• _Extrait retenu_
★ ★ ★ ★ ★ ★ ★
Tout le problème est d’inventer un autre style. Le choix n’est pas entre normalité et pathologie. Mais la pathologie semble être, dans ce monde tel qu’il est, le seul moyen d’accès à ce lieu autre d’une nouvelle liberté. Pas question de revenir en arrière et de bêler avec les loups.

 

A nouveau nous trouvons devant nous la question du tiers : pensée tierce, par delà les contraires. Ni agir, ni pas agir. Ni normalité ni pathologie. Mais la folie fondamentale, celle d’avant et par delà les opposés, dont la piste nous est ouverte par la réinvention du jeu et de la créativité. Le borderline est la figure souffrante d’une possibilité nouvelle, celle du hors-lieu, du hors-norme, de l’extra-vagance. A ce titre elle doit être analysée, comprise, renversée. Car il ne s’agit pas de s’installer dans la souffrance, le ressentiment et la haine. Passions tristes. Il faut convertir ce que la position-limite nous enseigne de refus, de contestation et de dérivation pour en tirer une autre éthique. Clinamen : une dérive par rapport à la régularité, la répétition et la norme, mais pour laisser au hasard créateur la chance d’engendrer de nouvelles figures. On ne peut rien construire dans la normalité qui ne soit la poursuite indéfinie de l’œuvre de répétition et la marche à la mort. Pour jouer, pour se donner la chance de jouer comme fait le dieu d’Héraclite, il faut d’abord raser les formes anciennes, précipiter la ruine, suspendre l’acquiescement, et faire sa retraite au désert. Que peut un philosophe ? Pas grand chose, sinon contribuer à la consumation générale par un travail de sape.

 

Je ne sais si je dois rire ou gémir. Les catastrophes actuelles n’ébranlent pas grand monde. Chacun se bouche les yeux et les oreilles, les gouvernants et les entrepreneurs au premier chef. Mais nous sommes quelques uns à voir le péril. Sloterdijk posait clairement la question, voilà déjà vingt ans : combien faut-il de catastrophes pour produire un éveil de la conscience ? Sitôt produite, la catastrophe est intégrée dans le schéma général, phagocytée, oubliée. Aussi n’attendons rien, et obstinons-nous à penser, à créer du neuf. L’âge est venu de la méta-philosophie. Le reste est pipi de chat.

 

 

 

 

 

 

 

 

 

III

 

 

 

 

 

 

 

 

 

L’intimité, cette ultime et improbable retraite du sujet, dans l’effondrement général et la galopante frénésie de notre monde. Mais l’intimité est menacée de toutes parts, effilochée, disloquée par les modernes moyens de pression et de conformisation. Sans parler de l’espionnage anonyme, ce regard pervers omniprésent, omnipotent ! Où se retirer, quand le monde moderne est une surface uniment blanche, translucide et sans relief ? Dans quel temple broussailleux réfugier nos spasmes et nos douleurs ? Dans quel abri cacher nos subjectivités livrées au Moloch planétaire ?
★ ★ ★ ★ ★ ★ ★
• _À compléter_
(A) Imprimez sans la moindre modification, dans l'extrait retenu, tout le passage qui va de « Tout le problème » jusqu'à « avec les loups. ».
(B) Recopiez l'ensemble des enregistrements ligne par ligne, sans rien omettre, en augmentant de 21 chacune des coordonnées données en réponse. Ne reproduisez pas les images.
L'extrait et les enregistrements proviennent de sources distinctes.

• _Données de localisation des mots et des éléments_
★ ★ ★ ★ ★ ★ ★
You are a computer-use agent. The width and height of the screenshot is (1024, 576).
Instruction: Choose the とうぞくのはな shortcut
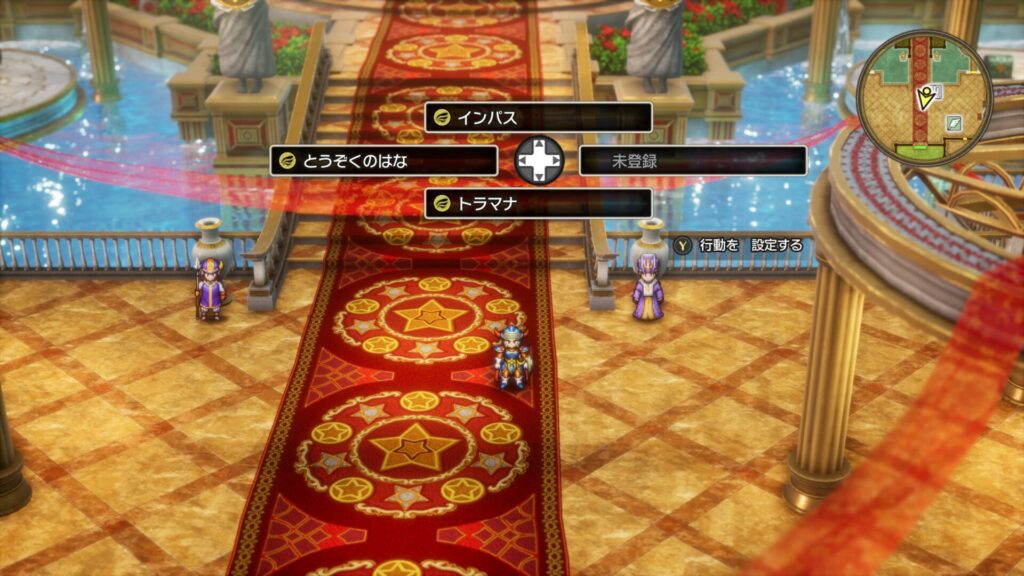pyautogui.click(x=384, y=160)
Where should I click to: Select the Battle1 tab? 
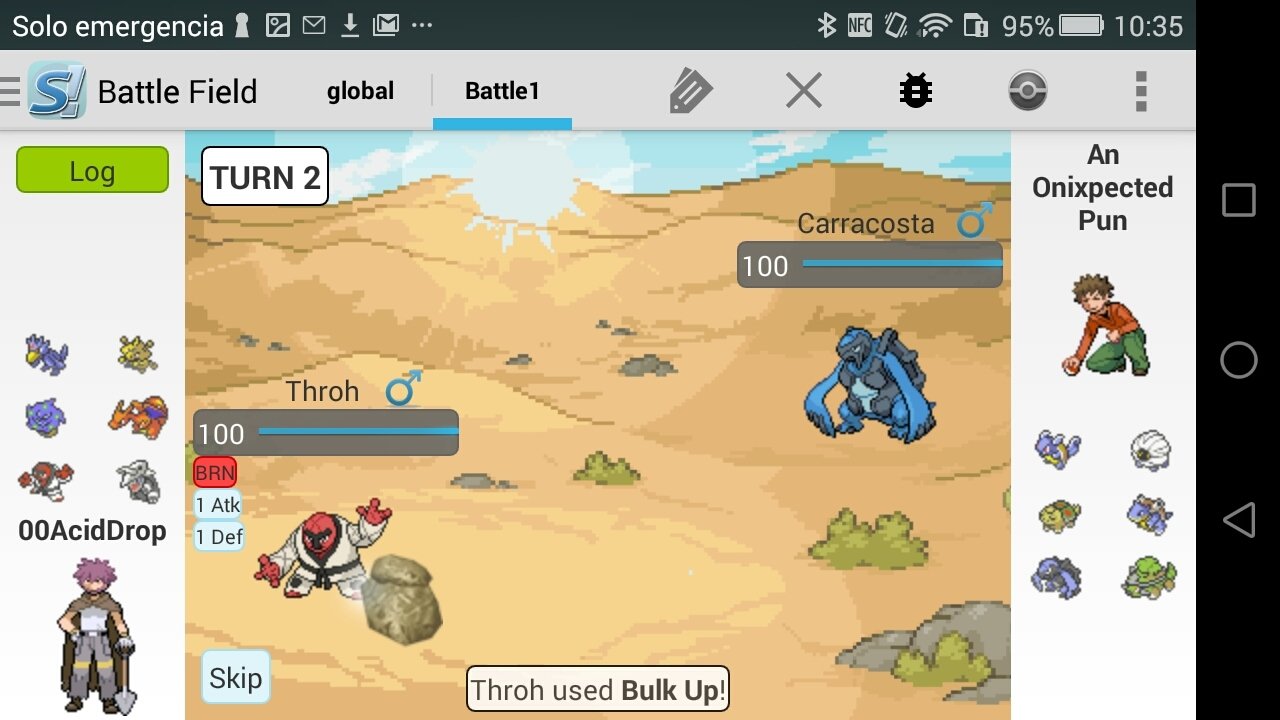click(x=502, y=91)
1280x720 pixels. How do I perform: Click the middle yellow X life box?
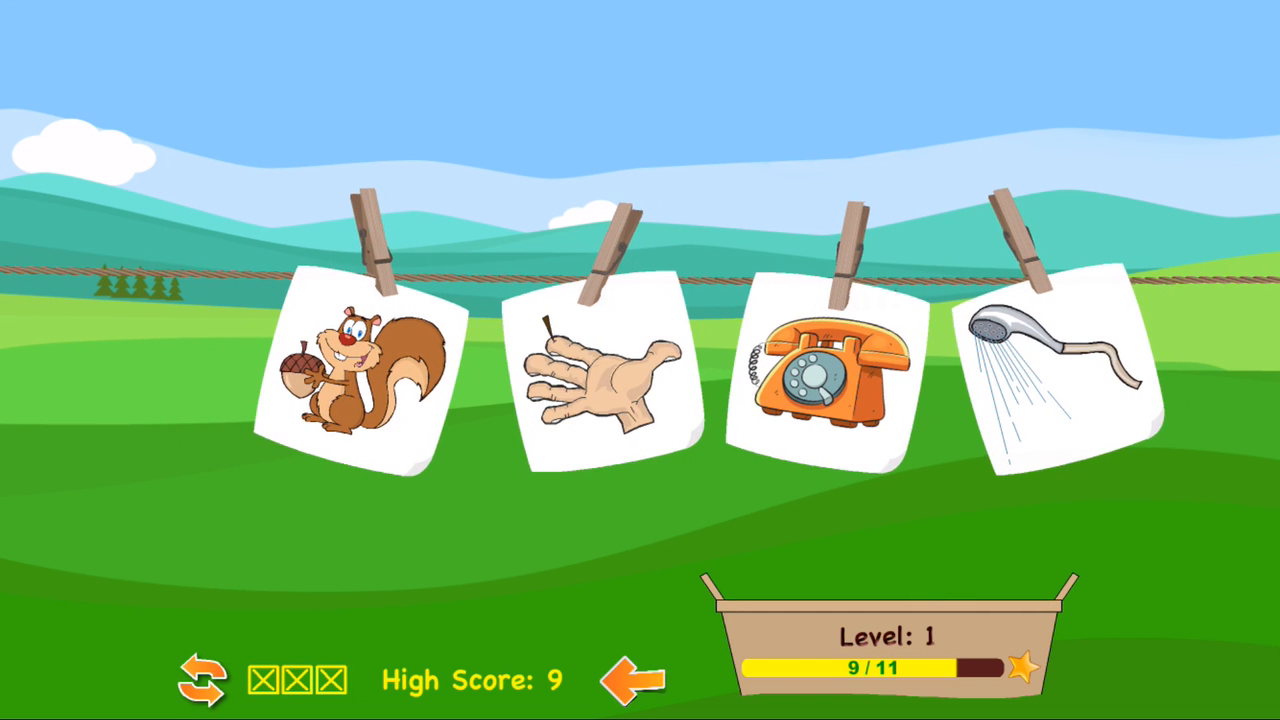295,680
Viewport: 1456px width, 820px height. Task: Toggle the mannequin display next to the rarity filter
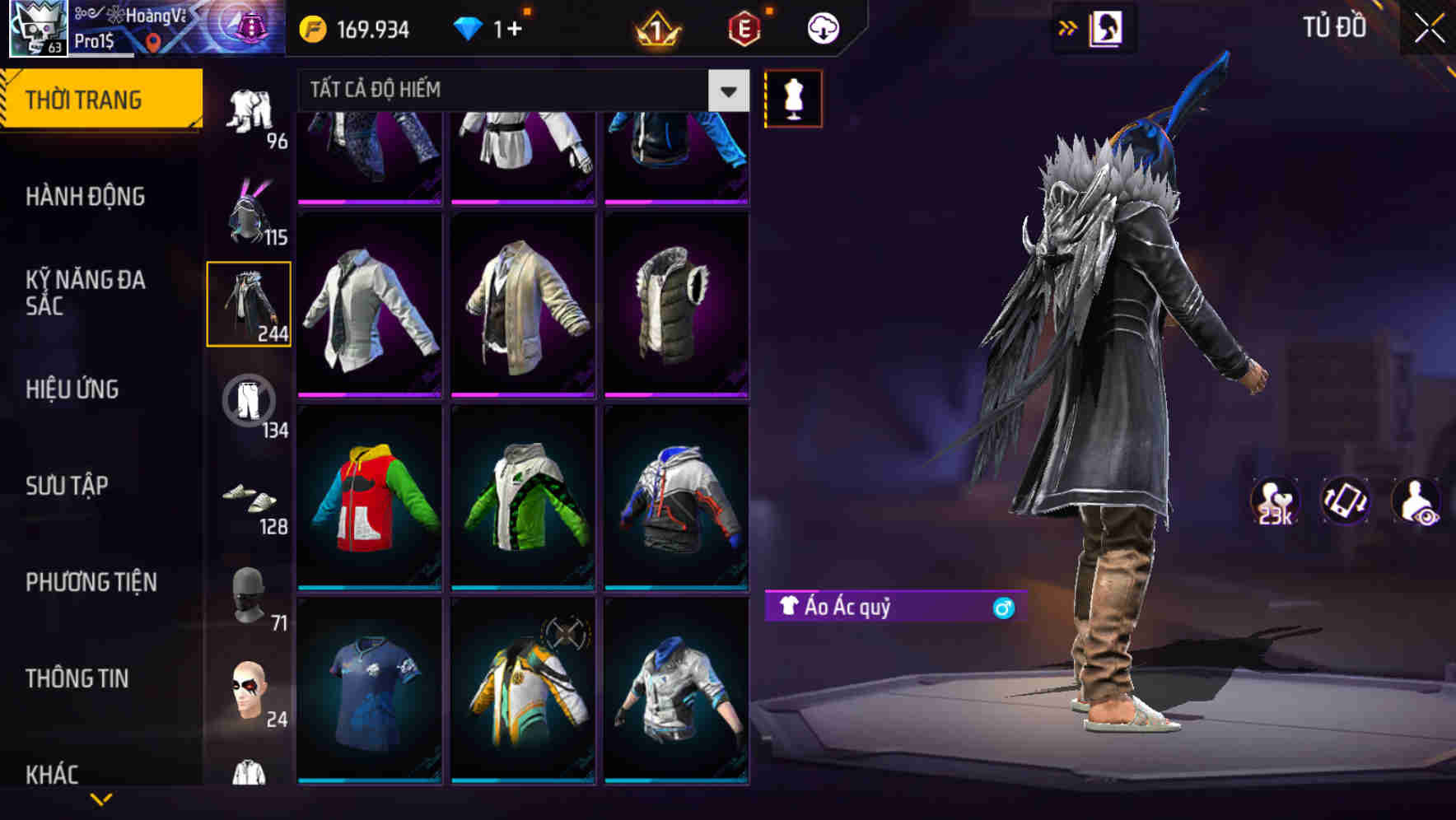pyautogui.click(x=794, y=98)
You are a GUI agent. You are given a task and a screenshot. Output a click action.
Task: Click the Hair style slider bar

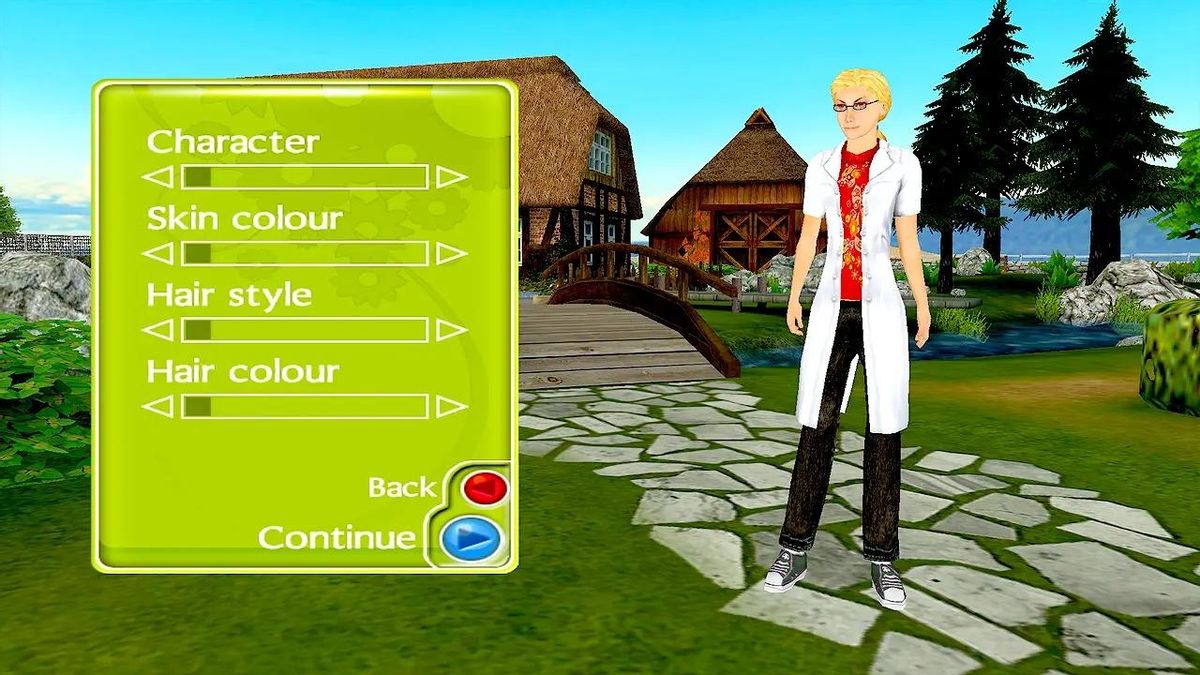coord(305,330)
★ ★ ★ ★ ★ ★ ★
• _Liste des réponses_
(A)
Tout le problème est d’inventer un autre style. Le choix n’est pas entre normalité et pathologie. Mais la pathologie semble être, dans ce monde tel qu’il est, le seul moyen d’accès à ce lieu autre d’une nouvelle liberté. Pas question de revenir en arrière et de bêler avec les loups.

(B)
You are a computer-use agent. The width and height of the screenshot is (1024, 576).
Instruction: Choose the とうぞくのはな shortcut
pyautogui.click(x=405, y=181)
Where should I click to: Select the Battle1 tab? 
click(x=523, y=112)
1280x720 pixels. How do I perform: Click the middle yellow X life box?
316,701
Viewport: 1456px width, 820px height. Task: Toggle the mannequin display next to the rarity filter
pyautogui.click(x=815, y=119)
You are a GUI agent. You are given a task and a screenshot. Output a click action.
Task: Click the Hair style slider bar

coord(326,351)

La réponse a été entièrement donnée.